3 responses to “On Being an Electric Boomer”
I’m a year older than you, so my experiences are like yours—at least as far as technology goes. Our first TV was a used black-and-white; it was the 1960s before we could afford a new (b&w) TV, and 1970 before Dad bought a color TV. (When I was a little kid in the early Sixties, only rich people had color TVs.) I learned typing as a seventh-grader in 1967 as a six-week required class, and I thought this was a total waste of my time; ten years later the Apple ][ microcomputer came out, and suddenly typing was a valuable skill for a young man to know.
But I’m not a pioneer when it comes to lots of technology.

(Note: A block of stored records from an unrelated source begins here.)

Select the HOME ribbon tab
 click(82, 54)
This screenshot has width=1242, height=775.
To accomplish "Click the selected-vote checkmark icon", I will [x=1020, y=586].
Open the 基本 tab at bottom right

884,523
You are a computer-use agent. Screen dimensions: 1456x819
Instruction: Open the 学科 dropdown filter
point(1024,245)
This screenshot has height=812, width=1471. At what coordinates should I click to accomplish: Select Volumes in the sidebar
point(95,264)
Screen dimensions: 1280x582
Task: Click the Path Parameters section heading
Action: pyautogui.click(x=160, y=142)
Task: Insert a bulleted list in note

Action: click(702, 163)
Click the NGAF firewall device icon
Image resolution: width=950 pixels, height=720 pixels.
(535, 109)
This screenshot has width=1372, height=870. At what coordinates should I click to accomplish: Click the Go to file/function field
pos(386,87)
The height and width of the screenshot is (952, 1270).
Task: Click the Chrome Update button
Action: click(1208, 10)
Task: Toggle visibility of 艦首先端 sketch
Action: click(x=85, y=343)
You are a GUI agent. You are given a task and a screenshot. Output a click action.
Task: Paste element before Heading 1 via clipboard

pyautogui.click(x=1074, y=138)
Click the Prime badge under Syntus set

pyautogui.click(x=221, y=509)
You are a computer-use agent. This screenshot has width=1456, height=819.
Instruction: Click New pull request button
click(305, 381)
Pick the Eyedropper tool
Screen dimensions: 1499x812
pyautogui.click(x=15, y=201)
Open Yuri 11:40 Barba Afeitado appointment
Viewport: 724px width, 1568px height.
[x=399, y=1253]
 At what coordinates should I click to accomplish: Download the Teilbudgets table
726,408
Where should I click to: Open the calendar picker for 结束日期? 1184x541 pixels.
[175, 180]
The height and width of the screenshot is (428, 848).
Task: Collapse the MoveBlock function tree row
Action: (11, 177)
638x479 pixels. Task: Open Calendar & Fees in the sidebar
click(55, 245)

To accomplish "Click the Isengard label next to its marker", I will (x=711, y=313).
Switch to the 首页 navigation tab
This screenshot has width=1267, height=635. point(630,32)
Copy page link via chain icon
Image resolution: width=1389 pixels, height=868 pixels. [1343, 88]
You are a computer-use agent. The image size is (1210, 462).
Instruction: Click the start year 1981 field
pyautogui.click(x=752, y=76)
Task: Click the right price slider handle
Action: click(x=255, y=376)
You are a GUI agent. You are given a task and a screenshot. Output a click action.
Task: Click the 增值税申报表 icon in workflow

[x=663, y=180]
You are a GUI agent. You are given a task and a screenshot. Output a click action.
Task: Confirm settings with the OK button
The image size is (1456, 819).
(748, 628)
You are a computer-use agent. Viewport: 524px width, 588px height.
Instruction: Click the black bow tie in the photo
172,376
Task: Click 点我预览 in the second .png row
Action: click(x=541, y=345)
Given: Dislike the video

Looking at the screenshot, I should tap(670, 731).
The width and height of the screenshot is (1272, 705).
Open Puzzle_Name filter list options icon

I refuse to get a smartphone or cable-TV subscription or satellite TV. I have a flip phone(!) but leave it at my house unless I’m traveling—I like the idea of people _not_ knowing how to find me.
How can we be so different? In school, I never saw you without a camera around your neck. (BTW, since I remember you, but you not me, isn’t it kind of voyeuristic, heehee). Anyway, it seems you would have turned out to be the electronic nerd!
You noticed me because I worked very hard to be noticed — my philosophy in high school was “I’d rather be hated than ignored.” As for my ever-present camera in high school, I did not have to pay high monthly fees just to use it. Whereas nowadays, everything that is electronic and fun is also needlessly expensive. I see no reason to pay a zillion dollars a month for a cable-TV subscription when I can get a year of shows for just a few bucks through Netflix.